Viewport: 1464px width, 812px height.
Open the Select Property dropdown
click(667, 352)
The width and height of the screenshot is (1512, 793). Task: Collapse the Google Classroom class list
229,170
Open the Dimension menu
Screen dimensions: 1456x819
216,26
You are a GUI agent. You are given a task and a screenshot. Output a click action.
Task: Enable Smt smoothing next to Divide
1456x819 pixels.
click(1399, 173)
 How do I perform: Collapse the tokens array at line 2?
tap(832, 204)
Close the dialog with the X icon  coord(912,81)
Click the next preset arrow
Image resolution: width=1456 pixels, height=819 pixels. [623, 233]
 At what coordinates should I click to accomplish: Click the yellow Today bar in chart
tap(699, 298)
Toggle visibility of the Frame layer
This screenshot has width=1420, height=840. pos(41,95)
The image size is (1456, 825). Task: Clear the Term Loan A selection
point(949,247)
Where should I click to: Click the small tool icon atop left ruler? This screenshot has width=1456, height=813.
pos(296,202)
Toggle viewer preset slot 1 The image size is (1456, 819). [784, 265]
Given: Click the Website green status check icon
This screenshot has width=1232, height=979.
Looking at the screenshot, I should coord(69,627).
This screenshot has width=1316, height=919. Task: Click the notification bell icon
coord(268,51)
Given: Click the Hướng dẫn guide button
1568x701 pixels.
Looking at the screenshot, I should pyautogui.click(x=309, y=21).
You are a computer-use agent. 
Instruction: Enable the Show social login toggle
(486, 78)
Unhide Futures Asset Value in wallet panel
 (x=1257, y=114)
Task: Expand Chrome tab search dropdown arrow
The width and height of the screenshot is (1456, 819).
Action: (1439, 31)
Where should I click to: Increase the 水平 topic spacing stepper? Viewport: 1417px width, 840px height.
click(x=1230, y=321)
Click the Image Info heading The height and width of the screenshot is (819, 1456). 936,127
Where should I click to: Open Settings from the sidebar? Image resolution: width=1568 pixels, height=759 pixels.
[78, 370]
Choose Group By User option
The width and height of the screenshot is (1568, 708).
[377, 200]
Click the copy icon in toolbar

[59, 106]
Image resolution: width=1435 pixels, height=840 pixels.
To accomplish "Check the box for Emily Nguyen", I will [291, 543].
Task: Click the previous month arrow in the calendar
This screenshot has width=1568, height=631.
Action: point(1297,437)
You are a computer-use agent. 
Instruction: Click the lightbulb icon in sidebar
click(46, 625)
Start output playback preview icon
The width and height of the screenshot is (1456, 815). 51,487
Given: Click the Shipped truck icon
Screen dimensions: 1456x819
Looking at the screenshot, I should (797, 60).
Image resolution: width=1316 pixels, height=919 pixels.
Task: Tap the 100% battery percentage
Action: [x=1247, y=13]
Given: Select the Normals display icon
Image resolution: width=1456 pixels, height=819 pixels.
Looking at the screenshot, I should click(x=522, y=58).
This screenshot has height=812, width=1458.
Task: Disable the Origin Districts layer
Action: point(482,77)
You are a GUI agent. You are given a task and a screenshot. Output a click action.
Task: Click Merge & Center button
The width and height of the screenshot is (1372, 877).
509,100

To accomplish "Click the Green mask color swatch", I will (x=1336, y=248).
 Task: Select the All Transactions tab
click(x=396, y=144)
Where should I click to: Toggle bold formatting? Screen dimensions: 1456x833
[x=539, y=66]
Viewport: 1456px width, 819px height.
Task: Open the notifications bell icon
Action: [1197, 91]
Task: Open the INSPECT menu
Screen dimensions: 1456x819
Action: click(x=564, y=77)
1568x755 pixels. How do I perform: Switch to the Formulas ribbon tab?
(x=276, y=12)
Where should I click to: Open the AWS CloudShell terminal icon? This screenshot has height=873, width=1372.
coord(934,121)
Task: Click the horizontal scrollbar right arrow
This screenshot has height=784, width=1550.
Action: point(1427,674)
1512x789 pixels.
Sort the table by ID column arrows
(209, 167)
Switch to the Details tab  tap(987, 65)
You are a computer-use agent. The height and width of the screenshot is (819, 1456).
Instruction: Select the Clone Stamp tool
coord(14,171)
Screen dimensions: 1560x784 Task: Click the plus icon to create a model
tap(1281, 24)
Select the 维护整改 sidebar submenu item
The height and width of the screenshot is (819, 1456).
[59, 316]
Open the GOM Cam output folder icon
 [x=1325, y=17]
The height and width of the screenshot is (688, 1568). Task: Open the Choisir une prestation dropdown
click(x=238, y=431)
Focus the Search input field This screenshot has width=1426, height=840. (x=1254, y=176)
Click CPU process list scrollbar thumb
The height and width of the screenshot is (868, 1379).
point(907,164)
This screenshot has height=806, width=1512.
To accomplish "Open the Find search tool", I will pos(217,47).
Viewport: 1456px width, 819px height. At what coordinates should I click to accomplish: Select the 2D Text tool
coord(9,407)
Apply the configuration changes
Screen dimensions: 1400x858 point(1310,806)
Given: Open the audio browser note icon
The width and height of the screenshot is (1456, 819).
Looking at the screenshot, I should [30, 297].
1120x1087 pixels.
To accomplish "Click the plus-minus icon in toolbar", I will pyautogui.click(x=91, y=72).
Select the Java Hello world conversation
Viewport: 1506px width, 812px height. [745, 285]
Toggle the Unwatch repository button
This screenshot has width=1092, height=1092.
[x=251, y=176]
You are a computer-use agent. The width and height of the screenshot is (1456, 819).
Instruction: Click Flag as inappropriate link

#####

◆ **REQUIRED WORK**
Every line above should be written out again exactly as it stands.

◆ **RESPONSE AREA**
Viewport: 1464px width, 812px height.
Open the Select Property dropdown
click(667, 352)
The width and height of the screenshot is (1512, 793). Task: Collapse the Google Classroom class list
229,170
Open the Dimension menu
Screen dimensions: 1456x819
216,26
You are a GUI agent. You are given a task and a screenshot. Output a click action.
Task: Enable Smt smoothing next to Divide
1456x819 pixels.
click(1399, 173)
 How do I perform: Collapse the tokens array at line 2?
tap(832, 204)
Close the dialog with the X icon  coord(912,81)
Click the next preset arrow
Image resolution: width=1456 pixels, height=819 pixels. [623, 233]
 At what coordinates should I click to accomplish: Click the yellow Today bar in chart
tap(699, 298)
Toggle visibility of the Frame layer
This screenshot has width=1420, height=840. pos(41,95)
The image size is (1456, 825). Task: Clear the Term Loan A selection
point(949,247)
Where should I click to: Click the small tool icon atop left ruler? This screenshot has width=1456, height=813.
pos(296,202)
Toggle viewer preset slot 1 The image size is (1456, 819). [784, 265]
Given: Click the Website green status check icon
This screenshot has width=1232, height=979.
Looking at the screenshot, I should coord(69,627).
This screenshot has width=1316, height=919. Task: Click the notification bell icon
coord(268,51)
Given: Click the Hướng dẫn guide button
1568x701 pixels.
Looking at the screenshot, I should pyautogui.click(x=309, y=21).
You are a computer-use agent. 
Instruction: Enable the Show social login toggle
(486, 78)
Unhide Futures Asset Value in wallet panel
 (x=1257, y=114)
Task: Expand Chrome tab search dropdown arrow
The width and height of the screenshot is (1456, 819).
Action: (1439, 31)
Where should I click to: Increase the 水平 topic spacing stepper? Viewport: 1417px width, 840px height.
click(x=1230, y=321)
Click the Image Info heading The height and width of the screenshot is (819, 1456). 936,127
Where should I click to: Open Settings from the sidebar? Image resolution: width=1568 pixels, height=759 pixels.
[78, 370]
Choose Group By User option
The width and height of the screenshot is (1568, 708).
[377, 200]
Click the copy icon in toolbar

[59, 106]
Image resolution: width=1435 pixels, height=840 pixels.
To accomplish "Check the box for Emily Nguyen", I will [291, 543].
Task: Click the previous month arrow in the calendar
This screenshot has width=1568, height=631.
Action: point(1297,437)
You are a computer-use agent. 
Instruction: Click the lightbulb icon in sidebar
click(46, 625)
Start output playback preview icon
The width and height of the screenshot is (1456, 815). 51,487
Given: Click the Shipped truck icon
Screen dimensions: 1456x819
Looking at the screenshot, I should (797, 60).
Image resolution: width=1316 pixels, height=919 pixels.
Task: Tap the 100% battery percentage
Action: [x=1247, y=13]
Given: Select the Normals display icon
Image resolution: width=1456 pixels, height=819 pixels.
Looking at the screenshot, I should click(x=522, y=58).
This screenshot has height=812, width=1458.
Task: Disable the Origin Districts layer
Action: point(482,77)
You are a GUI agent. You are given a task and a screenshot. Output a click action.
Task: Click Merge & Center button
The width and height of the screenshot is (1372, 877).
509,100

To accomplish "Click the Green mask color swatch", I will (x=1336, y=248).
 Task: Select the All Transactions tab
click(x=396, y=144)
Where should I click to: Toggle bold formatting? Screen dimensions: 1456x833
[x=539, y=66]
Viewport: 1456px width, 819px height.
Task: Open the notifications bell icon
Action: [1197, 91]
Task: Open the INSPECT menu
Screen dimensions: 1456x819
Action: click(x=564, y=77)
1568x755 pixels. How do I perform: Switch to the Formulas ribbon tab?
(x=276, y=12)
Where should I click to: Open the AWS CloudShell terminal icon? This screenshot has height=873, width=1372.
coord(934,121)
Task: Click the horizontal scrollbar right arrow
This screenshot has height=784, width=1550.
Action: point(1427,674)
1512x789 pixels.
Sort the table by ID column arrows
(209, 167)
Switch to the Details tab  tap(987, 65)
You are a computer-use agent. The height and width of the screenshot is (819, 1456).
Instruction: Select the Clone Stamp tool
coord(14,171)
Screen dimensions: 1560x784 Task: Click the plus icon to create a model
tap(1281, 24)
Select the 维护整改 sidebar submenu item
The height and width of the screenshot is (819, 1456).
[59, 316]
Open the GOM Cam output folder icon
 [x=1325, y=17]
The height and width of the screenshot is (688, 1568). Task: Open the Choisir une prestation dropdown
click(x=238, y=431)
Focus the Search input field This screenshot has width=1426, height=840. (x=1254, y=176)
Click CPU process list scrollbar thumb
The height and width of the screenshot is (868, 1379).
point(907,164)
This screenshot has height=806, width=1512.
To accomplish "Open the Find search tool", I will pos(217,47).
Viewport: 1456px width, 819px height. At what coordinates should I click to accomplish: Select the 2D Text tool
coord(9,407)
Apply the configuration changes
Screen dimensions: 1400x858 point(1310,806)
Given: Open the audio browser note icon
The width and height of the screenshot is (1456, 819).
Looking at the screenshot, I should [30, 297].
1120x1087 pixels.
To accomplish "Click the plus-minus icon in toolbar", I will pyautogui.click(x=91, y=72).
Select the Java Hello world conversation
Viewport: 1506px width, 812px height. [745, 285]
Toggle the Unwatch repository button
This screenshot has width=1092, height=1092.
[x=251, y=176]
You are a computer-use agent. The width and height of the screenshot is (1456, 819).
Instruction: Click Flag as inappropriate link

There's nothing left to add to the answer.